He and Mercedes bantered back and forth a bit before launching into ‘I’ve Got You Under My Skin,’ and while Mercedes took the first bars, he found one. A man about his age, sitting in a booth all by his lonesome, nursing something with ice in a short glass. Slicked back hair, warm eyes, handsome, dressed simple but classy in a grey suit, cream shirt, and grey and purple plaid bow tie. He was watching both Kurt and Mercedes with rapt attention, no phone or book or company to distract him. Their eyes met briefly, and Kurt gave him a small smirk before launching into his part. I have tried so, not to give in. I've said to myself this affair, it never would go so well but why should I try to resist when I know so well that I've got you under my skin.

They finished the song, Kurt throwing one last meaningful glance towards the booth with only one occupant, and Kurt went out of his way to thank Mercedes, kissing the back of her hand. Her eyelashes fluttered, and she pretended to be flustered at his praise as the guy Kurt had singled out grinned and applauded politely with the rest of the patrons.

Kurt had been performing long enough to know when someone’s eyes were on him without looking to confirm - it was a sixth sense.
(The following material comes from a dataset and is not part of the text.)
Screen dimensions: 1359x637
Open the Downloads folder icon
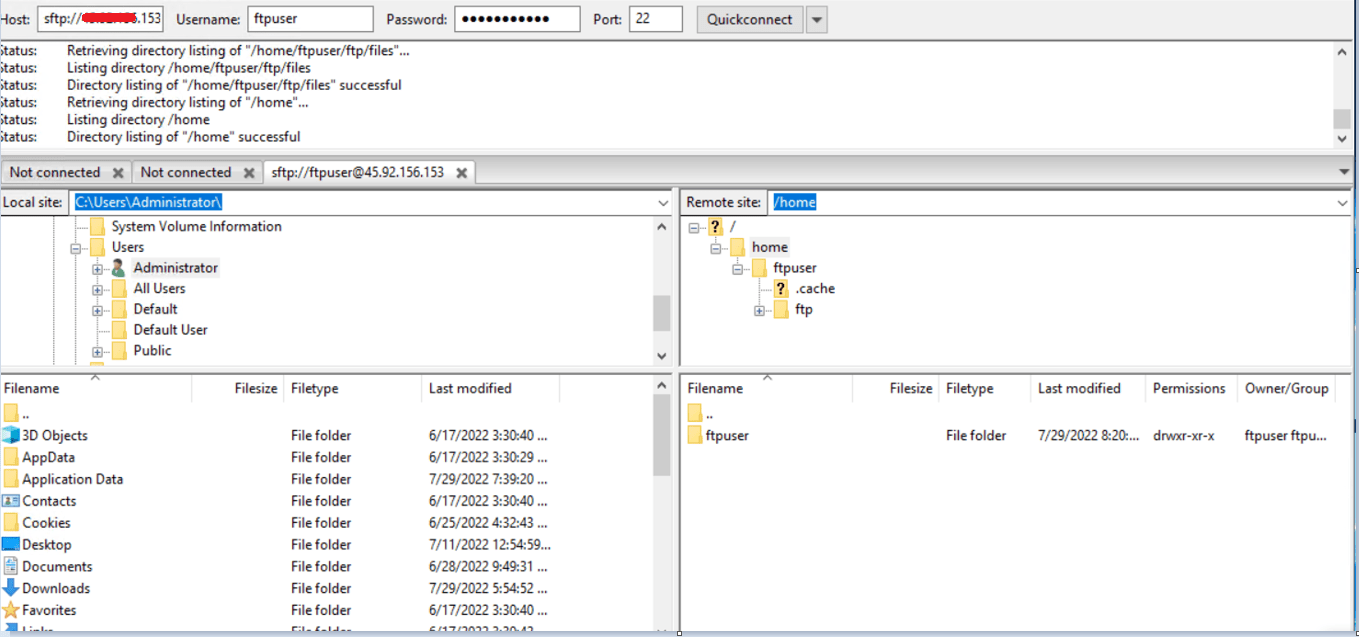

He continued his set without as much as a sideways glance towards the booth, but he could feel his gaze on him all the same. Now that someone was watching, really watching, well, it was infinitely more enjoyable. He exchanged quips with Deb between songs, teased one of their regulars, Mr. Andros, about not paying attention, and knew he was just radiating off the stage. Only during his closing number for the set, ‘Call Me Irresponsible,’ did he finally lock eyes with the man at the booth once more. Call me irresponsible, call me unreliable. Throw in undependable too. Do my foolish alibis bore you? Well, I'm not too clever, I just adore you. When Kurt lifted his eyes above his microphone to meet his, he could see the fire behind them, how the man’s lips were slightly parted - he had definitely not missed a single second of Kurt’s performance.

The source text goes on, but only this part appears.